Kristofor C Harrison v. Blue Cross Blue Shield of Michigan
328303
| Mich. Ct. App. | Nov 29, 2016Background
- Plaintiff (Harrison) was employed by Blue Cross Blue Shield subject to a collective bargaining agreement (CBA) and was fired after an internal investigation for alleged regulatory violations.
- The union grieved; the grievance proceeded to arbitration where the arbitrator found discharge violated the CBA but imposed 90 days’ suspension and awarded reinstatement with back pay subject to offsets (90-day suspension, other earnings, workers’ compensation).
- Employer rehired Harrison but disputed the information needed to calculate the back pay (requested tax returns; Harrison provided W-2s and paystubs and said he had not filed returns).
- Harrison sued in circuit court seeking confirmation and enforcement of the arbitration award; trial court sua sponte questioned subject-matter jurisdiction and dismissed without prejudice.

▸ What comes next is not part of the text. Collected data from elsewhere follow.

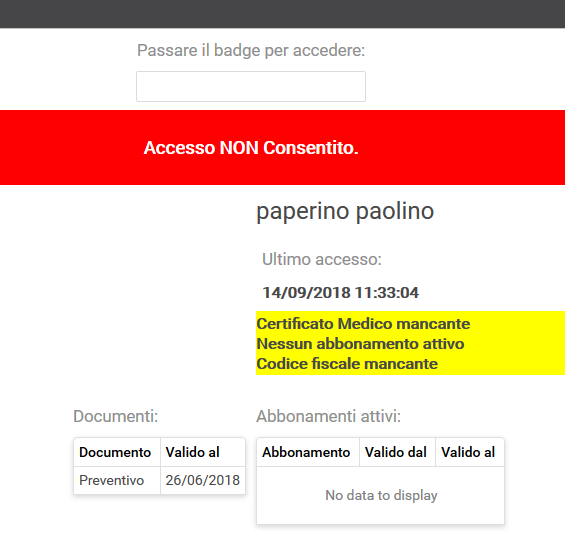Sort by the 'Valido dal' column header
565x548 pixels.
point(397,452)
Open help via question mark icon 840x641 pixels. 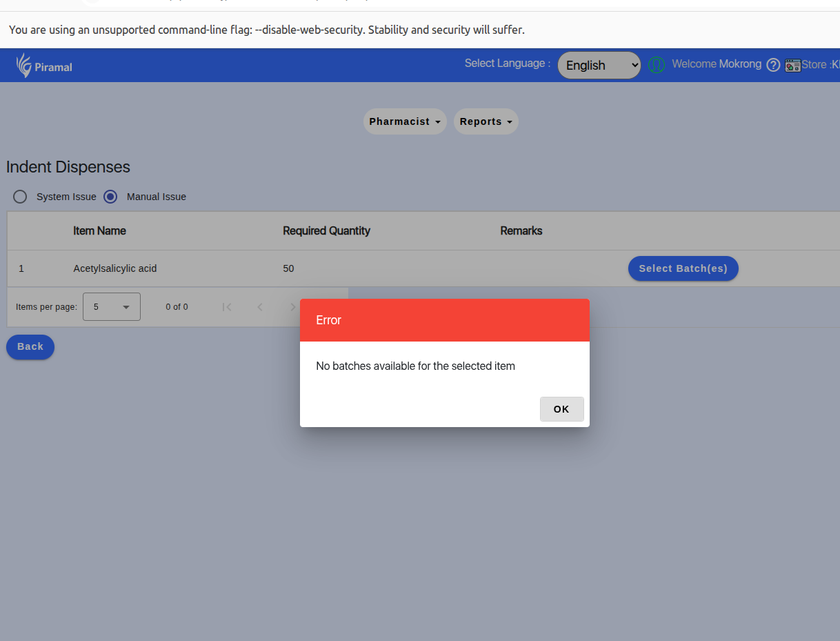[x=773, y=65]
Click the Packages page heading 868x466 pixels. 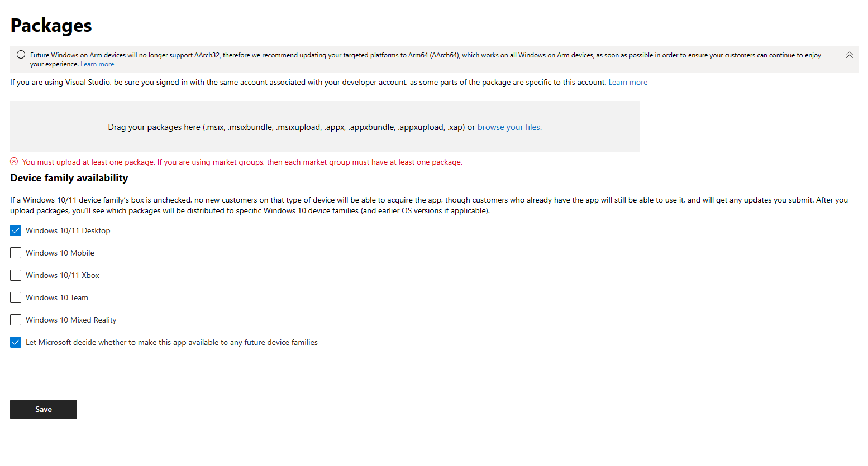click(51, 26)
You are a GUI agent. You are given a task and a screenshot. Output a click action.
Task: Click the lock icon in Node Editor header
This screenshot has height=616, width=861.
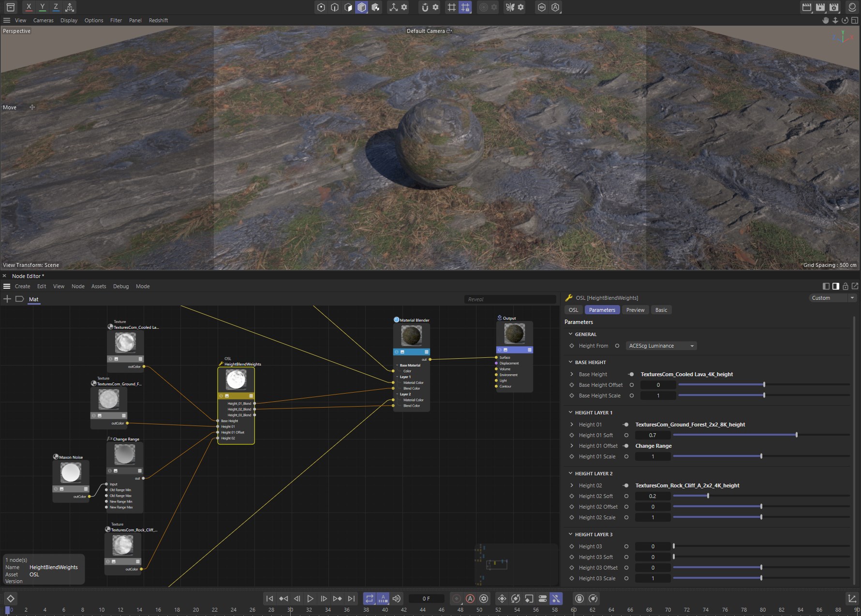click(x=846, y=286)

- The court concluded it would need to interpret the arbitrator’s award, make factual findings about offsets and required documentation, and calculate a monetary award—tasks reserved to the arbitrator—so the circuit court lacked jurisdiction to decide the contested back-pay calculation.
Issues
| Issue | Plaintiff's Argument | Defendant's Argument | Held |
|---|---|---|---|
| Whether the circuit court had subject-matter jurisdiction to confirm and enforce the arbitration award | Harrison: MCL 691.1683(2) and MCR 3.602(I) allow a court to confirm an arbitration award and enter judgment | Blue Cross: Court would be forced to interpret the award, resolve factual disputes about offsets/documentation, and compute back pay—functions for the arbitrator | Court: No jurisdiction to adjudicate the contingent/back-pay calculation because that would require factual findings, contract interpretation and fashioning a remedy reserved to the arbitrator |
| Whether the award was ‘‘clear and specific’’ such that simple confirmation/judgment was possible | Harrison: The award is enforceable and confirmation is proper | Blue Cross: Award lacks a definite dollar amount or method for calculation; enforcement would require factfinding | Court: Award not sufficiently definite; cannot be judicially calculated without overstepping judicial deference to arbitrator |
| Whether state law permitting confirmation defeats jurisdictional limits when calculation disputes exist | Harrison: Uniform Arbitration Act and court rule permit confirmation and entry of judgment | Blue Cross: Those provisions permit confirmation only when no subsidiary factual determinations are required | Court: Statute/rule permit confirmation but do not authorize courts to resolve contingent claims or make new findings of fact created by an award |
| Whether federal FAA authority requires a different result | Harrison: Federal arbitration principles support confirmation | Blue Cross: Federal law also limits judicial inquiry into merits and factual findings | Court: Federal authority is consistent; courts cannot adjudicate merits of contingent claims created by awards |
Key Cases Cited
- SEIU Local 466M v. City of Saginaw, 263 Mich. App. 656 (Mich. Ct. App. 2004) (arbitrator is sole factfinder; courts may enforce clear and specific awards but not adjudicate contingent claims created by an award)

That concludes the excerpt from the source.